The second “father of experimental psychology” was American doctor and philosopher William James. James viewed psychology as a natural science, believing in the same way as Wundt that feelings and reasonings could be analysed by their smaller features. However, James is regarded as the founder of Functionalism, the second psychological school of thought, not as a Structuralist.
Functionalism started from the same point as, and was a reaction to, Structuralism. Functionalism was slightly different because it focused on the purpose and adaptation of consciousness rather than just the process of breaking it into smaller elements.

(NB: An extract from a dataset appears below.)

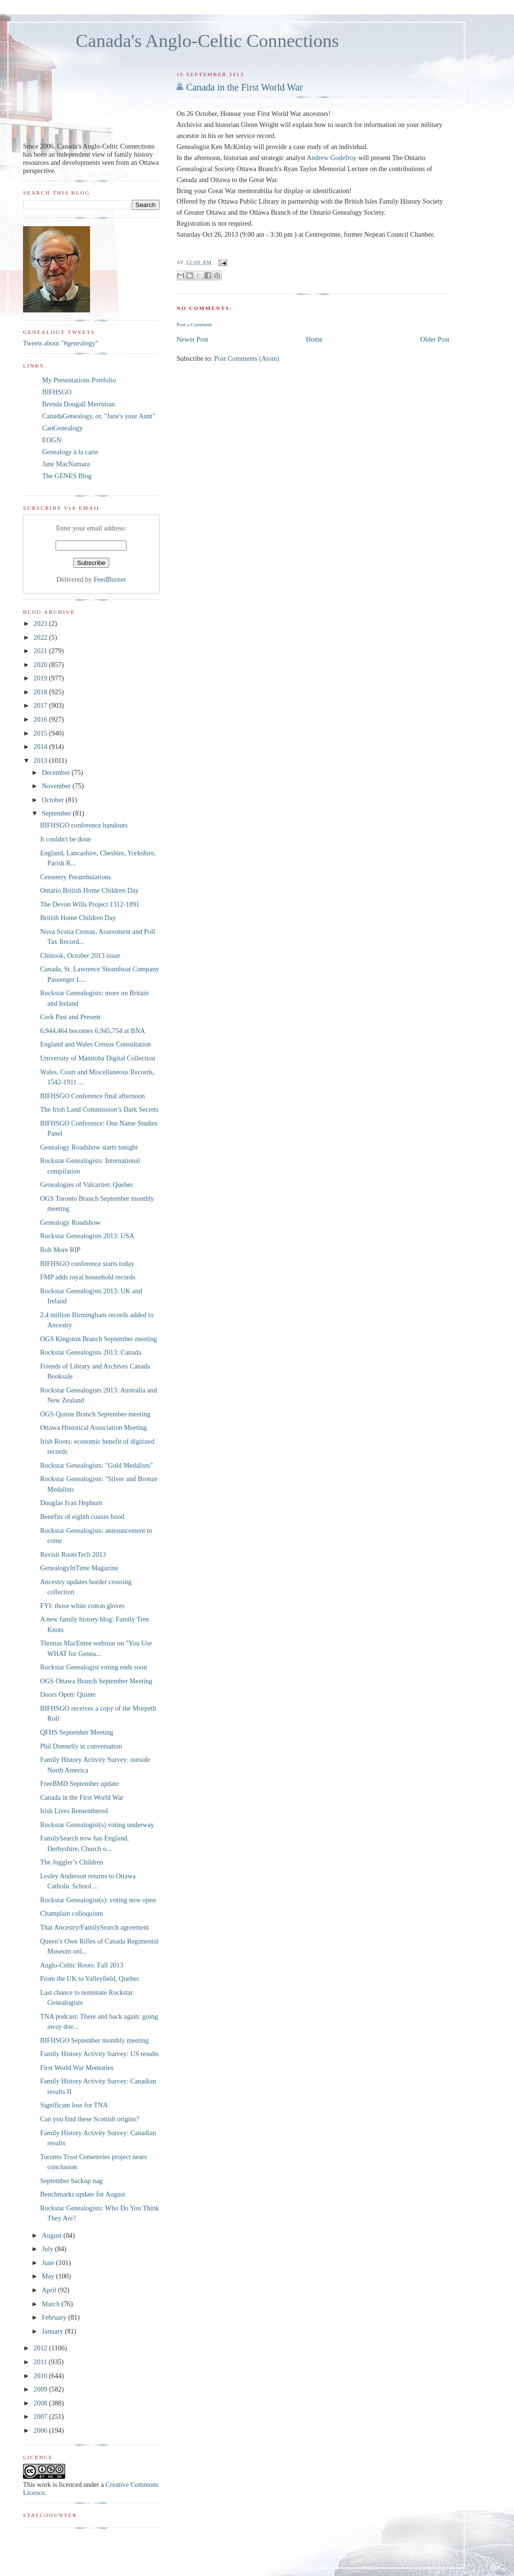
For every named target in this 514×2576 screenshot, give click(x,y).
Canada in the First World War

James was influenced by philosophy more than by the mechanical viewpoint of Structuralism. He studied much more philosophy than Wundt, in areas like the definition of truth, or the free will-determinism debate. However, some of his philosophical studies became aligned with Functionalism, such as his pragmatic logic that a belief was “true” for a person when it functioned in, and guided them in, their world.
Similarly, he also studied the psychology of religion, believing that religious beliefs were necessary because they endured through culture and time, and functioned in people’s lives; religion was therefore a “means to an end” in the same way that science is.
James viewed mental processes as much more complicated than the structuralists did, arguing that using introspection to study mental processes was equivalent to “seizing a spinning top to catch its motion, or trying to turn up the gas quickly enough to see how the darkness looks”.
He instead supported the early Buddhist view of a “stream of consciousness” that is continually changing; that our personal consciousness can never think exactly the same thought twice.
Another area James studied was emotion, and he became one half of the James-Lange theory of emotion. The James-Lange theory says that events cause biological reactions, while emotions are only a result of those biological changes, not due to the original event- “the more rational statement is that we feel sorry because we cry, angry because we strike, afraid because we tremble …” This theory, despite seeming counter-intuitive, actually has some scientific merit, just not to the extent James and Lange proposed.
Although James did not have a band of followers in the same way as Wundt, his influence came from the way he changed public opinion of Psychology, turning it from a reductionist laboratory science into an expansive philosophical, personal, and in some cases poetic, debate on our minds and how they function.